What is expected
In total, how many lines of the data contain the word "computer"? Only that number is wanted.

---------- Data in this exercise ----------

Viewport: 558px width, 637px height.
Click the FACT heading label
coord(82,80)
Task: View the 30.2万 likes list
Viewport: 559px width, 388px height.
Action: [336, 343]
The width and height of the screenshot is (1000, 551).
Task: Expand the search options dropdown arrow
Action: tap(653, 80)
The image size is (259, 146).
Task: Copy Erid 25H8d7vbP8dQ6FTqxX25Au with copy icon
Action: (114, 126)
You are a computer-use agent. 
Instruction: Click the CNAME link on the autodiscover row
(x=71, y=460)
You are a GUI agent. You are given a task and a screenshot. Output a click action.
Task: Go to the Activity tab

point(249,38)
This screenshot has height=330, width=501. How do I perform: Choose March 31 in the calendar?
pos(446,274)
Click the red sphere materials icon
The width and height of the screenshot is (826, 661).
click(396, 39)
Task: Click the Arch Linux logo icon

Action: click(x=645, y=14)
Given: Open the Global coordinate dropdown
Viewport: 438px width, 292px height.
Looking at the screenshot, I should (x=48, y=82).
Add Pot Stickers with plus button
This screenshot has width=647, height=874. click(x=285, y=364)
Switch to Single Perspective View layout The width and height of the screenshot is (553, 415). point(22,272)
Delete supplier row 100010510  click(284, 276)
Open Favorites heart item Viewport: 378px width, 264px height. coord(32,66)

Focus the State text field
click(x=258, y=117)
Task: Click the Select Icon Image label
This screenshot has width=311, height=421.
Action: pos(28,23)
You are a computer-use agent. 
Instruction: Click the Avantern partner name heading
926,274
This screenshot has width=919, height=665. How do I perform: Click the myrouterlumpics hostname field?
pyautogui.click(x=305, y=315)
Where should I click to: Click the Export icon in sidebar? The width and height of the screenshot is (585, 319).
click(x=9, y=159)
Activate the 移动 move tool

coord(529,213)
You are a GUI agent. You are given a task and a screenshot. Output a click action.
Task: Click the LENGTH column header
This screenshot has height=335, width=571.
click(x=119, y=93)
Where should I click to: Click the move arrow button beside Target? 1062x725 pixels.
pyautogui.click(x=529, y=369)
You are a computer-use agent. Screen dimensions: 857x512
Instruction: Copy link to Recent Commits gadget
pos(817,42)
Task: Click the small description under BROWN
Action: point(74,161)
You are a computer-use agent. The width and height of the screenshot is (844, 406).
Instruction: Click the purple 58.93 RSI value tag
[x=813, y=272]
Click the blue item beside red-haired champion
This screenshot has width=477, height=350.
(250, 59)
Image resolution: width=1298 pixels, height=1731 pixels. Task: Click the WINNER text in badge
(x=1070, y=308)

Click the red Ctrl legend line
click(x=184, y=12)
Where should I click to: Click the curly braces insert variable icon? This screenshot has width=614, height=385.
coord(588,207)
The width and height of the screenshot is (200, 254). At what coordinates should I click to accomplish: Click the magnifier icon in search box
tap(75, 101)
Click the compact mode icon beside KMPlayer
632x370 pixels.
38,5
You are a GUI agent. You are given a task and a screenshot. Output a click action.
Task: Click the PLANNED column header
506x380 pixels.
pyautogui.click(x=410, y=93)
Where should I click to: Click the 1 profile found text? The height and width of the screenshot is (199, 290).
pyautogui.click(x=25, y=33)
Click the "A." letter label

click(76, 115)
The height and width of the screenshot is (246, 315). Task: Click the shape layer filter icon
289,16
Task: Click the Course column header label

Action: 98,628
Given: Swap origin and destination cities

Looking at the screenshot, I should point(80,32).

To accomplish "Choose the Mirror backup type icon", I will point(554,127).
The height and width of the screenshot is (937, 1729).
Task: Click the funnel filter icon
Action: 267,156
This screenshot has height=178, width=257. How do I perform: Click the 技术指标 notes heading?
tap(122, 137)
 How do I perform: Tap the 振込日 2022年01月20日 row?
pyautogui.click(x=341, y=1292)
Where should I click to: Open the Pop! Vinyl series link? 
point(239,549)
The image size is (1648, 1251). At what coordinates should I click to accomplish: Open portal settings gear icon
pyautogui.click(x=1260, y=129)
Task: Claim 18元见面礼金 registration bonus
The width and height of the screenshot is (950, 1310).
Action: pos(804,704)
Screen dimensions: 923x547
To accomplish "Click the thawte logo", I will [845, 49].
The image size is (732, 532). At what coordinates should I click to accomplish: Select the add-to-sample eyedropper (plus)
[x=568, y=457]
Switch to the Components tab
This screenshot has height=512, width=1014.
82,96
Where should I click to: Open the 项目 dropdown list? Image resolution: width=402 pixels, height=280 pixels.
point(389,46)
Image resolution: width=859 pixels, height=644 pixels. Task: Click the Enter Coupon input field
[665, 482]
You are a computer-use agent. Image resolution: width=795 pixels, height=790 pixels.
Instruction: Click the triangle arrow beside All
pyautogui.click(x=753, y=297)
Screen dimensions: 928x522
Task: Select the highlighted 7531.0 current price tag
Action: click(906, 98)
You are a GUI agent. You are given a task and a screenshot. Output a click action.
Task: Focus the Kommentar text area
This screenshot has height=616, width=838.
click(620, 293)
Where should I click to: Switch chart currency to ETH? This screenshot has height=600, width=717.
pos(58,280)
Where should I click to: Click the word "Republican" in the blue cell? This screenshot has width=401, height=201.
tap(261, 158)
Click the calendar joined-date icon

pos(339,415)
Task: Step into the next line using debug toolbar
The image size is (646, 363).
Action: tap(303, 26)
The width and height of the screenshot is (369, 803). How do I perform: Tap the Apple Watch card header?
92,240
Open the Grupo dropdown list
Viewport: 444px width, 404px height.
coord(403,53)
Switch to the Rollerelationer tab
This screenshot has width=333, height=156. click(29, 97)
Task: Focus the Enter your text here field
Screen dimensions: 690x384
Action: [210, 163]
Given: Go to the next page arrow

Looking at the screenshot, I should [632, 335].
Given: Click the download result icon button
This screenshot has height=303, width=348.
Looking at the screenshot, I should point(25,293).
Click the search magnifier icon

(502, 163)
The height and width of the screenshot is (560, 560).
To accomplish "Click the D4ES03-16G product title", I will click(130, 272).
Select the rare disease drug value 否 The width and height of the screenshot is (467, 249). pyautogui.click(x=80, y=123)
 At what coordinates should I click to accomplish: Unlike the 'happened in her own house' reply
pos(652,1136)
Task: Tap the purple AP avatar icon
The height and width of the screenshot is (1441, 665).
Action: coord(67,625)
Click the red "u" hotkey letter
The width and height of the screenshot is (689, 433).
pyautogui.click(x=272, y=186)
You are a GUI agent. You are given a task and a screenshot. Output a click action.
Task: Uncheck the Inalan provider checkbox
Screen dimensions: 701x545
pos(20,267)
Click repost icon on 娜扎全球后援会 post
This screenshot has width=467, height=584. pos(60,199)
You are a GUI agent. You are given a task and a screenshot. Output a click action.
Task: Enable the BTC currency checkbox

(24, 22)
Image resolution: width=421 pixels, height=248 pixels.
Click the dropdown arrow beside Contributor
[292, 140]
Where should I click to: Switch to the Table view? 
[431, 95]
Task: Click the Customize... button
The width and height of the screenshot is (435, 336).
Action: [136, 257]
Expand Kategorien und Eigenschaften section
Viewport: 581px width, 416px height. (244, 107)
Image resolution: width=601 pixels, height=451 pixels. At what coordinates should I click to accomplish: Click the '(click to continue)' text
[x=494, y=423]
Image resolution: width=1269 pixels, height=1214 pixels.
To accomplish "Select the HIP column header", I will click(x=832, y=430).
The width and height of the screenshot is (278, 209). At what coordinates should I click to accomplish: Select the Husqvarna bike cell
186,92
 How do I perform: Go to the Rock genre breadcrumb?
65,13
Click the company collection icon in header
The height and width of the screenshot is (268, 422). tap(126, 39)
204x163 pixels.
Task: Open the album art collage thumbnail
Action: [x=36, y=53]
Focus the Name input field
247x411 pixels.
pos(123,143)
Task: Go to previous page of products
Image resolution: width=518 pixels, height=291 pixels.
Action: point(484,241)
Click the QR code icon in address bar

----------

Solution for this problem
5